[[ THE DATA, beginning ]]

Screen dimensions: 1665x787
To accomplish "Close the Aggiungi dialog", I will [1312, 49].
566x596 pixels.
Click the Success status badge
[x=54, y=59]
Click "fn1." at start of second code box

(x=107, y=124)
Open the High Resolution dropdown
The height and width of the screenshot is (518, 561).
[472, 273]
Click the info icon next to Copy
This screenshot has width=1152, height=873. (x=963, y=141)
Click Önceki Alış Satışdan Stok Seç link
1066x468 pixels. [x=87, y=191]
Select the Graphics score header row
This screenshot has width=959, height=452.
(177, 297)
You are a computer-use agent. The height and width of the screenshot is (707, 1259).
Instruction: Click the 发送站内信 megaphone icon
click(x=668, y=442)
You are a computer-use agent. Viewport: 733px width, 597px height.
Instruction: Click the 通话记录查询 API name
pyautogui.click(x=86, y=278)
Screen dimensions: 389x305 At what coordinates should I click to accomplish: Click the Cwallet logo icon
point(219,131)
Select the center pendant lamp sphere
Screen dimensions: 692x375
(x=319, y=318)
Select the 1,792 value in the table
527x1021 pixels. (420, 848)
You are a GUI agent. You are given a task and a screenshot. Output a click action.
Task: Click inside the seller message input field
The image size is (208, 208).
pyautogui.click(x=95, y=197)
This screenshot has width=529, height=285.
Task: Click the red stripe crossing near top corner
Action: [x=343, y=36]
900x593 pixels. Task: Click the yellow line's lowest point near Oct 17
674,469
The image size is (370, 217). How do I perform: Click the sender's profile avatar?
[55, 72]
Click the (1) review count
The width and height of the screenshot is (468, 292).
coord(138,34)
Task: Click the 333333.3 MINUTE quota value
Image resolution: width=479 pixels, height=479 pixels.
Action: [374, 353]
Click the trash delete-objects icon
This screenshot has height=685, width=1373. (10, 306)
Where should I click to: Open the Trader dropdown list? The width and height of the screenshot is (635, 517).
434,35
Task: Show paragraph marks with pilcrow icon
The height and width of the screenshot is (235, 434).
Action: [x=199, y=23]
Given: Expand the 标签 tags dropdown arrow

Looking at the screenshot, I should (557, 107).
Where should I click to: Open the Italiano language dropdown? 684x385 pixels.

[[ THE DATA, end ]]

* **TASK DESCRIPTION**
Leaving out all lines before the one containing "Given: Expand the 标签 tags dropdown arrow", copy that line and the rest through the end of the listing above exactly.

* **EXPECTED ANSWER**
Given: Expand the 标签 tags dropdown arrow

Looking at the screenshot, I should (557, 107).
Where should I click to: Open the Italiano language dropdown? 684x385 pixels.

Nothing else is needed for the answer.